***** DATA FOR ANALYSIS
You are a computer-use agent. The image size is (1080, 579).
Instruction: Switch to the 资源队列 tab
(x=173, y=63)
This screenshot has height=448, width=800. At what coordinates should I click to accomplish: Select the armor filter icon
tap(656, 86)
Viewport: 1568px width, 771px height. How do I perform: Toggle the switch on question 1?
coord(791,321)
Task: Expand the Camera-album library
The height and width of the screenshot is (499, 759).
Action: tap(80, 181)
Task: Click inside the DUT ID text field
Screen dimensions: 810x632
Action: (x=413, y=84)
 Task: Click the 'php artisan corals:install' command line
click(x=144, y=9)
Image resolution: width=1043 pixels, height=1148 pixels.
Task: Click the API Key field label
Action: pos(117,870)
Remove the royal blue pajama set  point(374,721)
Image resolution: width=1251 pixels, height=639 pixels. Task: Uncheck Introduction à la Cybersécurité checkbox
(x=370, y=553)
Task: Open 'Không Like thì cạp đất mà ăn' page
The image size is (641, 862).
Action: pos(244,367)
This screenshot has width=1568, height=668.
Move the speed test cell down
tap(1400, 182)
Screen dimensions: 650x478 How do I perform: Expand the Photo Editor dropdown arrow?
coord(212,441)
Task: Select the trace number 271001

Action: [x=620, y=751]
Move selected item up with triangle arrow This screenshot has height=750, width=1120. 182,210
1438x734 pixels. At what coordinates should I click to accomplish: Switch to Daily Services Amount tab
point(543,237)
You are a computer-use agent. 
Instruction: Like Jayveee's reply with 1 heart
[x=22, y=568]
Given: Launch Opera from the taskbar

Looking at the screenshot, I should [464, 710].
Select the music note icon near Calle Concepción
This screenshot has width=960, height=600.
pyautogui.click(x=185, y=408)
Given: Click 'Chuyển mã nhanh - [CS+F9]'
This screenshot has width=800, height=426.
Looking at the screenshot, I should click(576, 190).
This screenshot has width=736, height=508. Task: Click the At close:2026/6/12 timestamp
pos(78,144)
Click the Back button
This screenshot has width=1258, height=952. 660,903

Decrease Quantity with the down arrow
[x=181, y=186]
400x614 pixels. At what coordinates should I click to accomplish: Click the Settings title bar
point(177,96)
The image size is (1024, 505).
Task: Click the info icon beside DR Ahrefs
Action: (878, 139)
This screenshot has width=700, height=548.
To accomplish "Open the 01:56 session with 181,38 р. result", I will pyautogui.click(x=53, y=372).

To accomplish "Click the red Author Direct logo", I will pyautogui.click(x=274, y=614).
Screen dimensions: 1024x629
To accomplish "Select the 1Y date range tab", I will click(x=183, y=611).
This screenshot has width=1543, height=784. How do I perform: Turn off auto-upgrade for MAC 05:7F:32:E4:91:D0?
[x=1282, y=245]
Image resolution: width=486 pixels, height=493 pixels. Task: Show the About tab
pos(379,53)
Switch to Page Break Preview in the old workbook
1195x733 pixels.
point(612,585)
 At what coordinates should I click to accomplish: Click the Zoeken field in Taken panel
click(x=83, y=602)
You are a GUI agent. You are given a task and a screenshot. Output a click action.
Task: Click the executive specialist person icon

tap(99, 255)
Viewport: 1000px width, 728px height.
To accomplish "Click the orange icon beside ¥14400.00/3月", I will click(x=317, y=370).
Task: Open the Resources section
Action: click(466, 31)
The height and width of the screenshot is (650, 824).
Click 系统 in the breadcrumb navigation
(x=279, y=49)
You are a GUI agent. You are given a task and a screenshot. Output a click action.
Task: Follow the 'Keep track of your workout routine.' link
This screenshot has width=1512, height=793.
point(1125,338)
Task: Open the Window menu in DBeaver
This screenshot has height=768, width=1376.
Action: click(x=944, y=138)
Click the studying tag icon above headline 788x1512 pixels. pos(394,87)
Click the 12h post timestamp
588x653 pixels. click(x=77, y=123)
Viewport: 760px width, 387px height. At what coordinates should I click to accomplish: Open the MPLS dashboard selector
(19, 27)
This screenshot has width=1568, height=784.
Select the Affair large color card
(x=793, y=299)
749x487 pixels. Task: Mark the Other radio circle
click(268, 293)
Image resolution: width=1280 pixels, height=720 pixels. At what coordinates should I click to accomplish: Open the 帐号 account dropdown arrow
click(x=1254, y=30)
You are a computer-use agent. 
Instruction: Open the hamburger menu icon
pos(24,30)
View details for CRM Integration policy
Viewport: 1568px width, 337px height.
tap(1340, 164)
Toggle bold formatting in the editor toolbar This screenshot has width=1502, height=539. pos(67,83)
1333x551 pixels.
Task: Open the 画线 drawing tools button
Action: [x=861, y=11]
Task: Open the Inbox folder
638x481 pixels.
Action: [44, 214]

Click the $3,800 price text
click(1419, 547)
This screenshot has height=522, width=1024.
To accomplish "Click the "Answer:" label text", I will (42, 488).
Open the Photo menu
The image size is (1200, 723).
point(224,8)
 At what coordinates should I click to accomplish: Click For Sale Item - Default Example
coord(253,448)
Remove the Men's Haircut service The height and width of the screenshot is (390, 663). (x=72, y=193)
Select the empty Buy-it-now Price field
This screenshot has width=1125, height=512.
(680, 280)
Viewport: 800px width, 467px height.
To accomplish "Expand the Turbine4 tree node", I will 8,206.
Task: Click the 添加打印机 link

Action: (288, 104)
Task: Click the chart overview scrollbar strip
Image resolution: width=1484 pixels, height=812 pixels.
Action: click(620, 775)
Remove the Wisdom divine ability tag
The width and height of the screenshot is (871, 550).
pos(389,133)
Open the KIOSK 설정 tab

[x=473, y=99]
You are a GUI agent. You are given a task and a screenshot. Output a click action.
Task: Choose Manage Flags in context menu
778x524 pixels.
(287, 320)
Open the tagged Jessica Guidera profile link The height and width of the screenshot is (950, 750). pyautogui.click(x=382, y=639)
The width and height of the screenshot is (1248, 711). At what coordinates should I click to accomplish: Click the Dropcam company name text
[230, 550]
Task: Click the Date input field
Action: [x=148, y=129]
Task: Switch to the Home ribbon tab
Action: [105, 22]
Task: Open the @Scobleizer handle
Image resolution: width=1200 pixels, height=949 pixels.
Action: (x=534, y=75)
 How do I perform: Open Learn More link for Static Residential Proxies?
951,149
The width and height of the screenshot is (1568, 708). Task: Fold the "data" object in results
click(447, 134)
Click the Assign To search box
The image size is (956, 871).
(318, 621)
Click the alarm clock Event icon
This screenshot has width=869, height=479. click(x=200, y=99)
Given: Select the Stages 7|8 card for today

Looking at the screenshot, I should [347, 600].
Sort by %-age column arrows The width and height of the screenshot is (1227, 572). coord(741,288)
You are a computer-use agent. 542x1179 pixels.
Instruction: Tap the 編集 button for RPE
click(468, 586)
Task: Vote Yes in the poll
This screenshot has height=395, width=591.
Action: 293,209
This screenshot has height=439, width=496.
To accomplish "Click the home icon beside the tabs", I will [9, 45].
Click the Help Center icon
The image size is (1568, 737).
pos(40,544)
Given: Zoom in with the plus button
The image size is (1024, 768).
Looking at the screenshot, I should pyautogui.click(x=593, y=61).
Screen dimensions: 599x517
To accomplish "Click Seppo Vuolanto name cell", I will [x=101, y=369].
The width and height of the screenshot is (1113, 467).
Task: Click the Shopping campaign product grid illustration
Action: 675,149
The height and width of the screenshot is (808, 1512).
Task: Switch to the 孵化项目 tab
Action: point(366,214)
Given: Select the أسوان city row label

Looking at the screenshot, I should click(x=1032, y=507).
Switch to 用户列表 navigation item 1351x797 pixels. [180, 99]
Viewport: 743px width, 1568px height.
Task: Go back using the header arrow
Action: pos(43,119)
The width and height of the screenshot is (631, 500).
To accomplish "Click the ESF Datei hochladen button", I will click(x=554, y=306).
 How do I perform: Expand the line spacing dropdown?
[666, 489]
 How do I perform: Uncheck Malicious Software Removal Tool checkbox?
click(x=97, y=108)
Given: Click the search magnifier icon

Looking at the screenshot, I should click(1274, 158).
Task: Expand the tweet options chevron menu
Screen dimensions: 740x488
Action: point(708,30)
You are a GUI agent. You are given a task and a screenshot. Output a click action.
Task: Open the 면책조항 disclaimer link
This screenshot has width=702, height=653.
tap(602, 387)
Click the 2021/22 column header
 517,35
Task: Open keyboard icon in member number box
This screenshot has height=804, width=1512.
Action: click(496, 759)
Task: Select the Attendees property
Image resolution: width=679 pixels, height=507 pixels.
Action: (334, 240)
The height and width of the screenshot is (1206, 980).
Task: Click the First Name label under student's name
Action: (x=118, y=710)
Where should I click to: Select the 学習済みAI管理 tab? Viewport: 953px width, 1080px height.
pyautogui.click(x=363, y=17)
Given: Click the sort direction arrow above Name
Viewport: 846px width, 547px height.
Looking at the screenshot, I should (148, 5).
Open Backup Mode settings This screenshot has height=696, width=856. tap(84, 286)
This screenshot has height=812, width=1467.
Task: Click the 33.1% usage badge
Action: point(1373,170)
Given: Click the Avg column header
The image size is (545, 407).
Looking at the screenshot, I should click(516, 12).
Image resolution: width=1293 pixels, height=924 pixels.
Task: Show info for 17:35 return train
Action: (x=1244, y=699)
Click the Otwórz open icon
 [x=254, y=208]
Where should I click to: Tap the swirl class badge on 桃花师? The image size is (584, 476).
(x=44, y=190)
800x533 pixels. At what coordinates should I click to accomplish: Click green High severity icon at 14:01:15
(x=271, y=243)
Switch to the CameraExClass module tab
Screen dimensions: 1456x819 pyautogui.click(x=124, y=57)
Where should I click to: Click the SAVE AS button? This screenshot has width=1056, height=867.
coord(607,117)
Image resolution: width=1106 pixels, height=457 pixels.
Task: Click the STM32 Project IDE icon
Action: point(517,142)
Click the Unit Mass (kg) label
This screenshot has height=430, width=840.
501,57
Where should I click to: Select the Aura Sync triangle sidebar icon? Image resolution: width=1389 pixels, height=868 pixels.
**********
In the entries above, count each line that holds "computer". Give the total and nothing else.

■ YOUR RESPONSE ■
4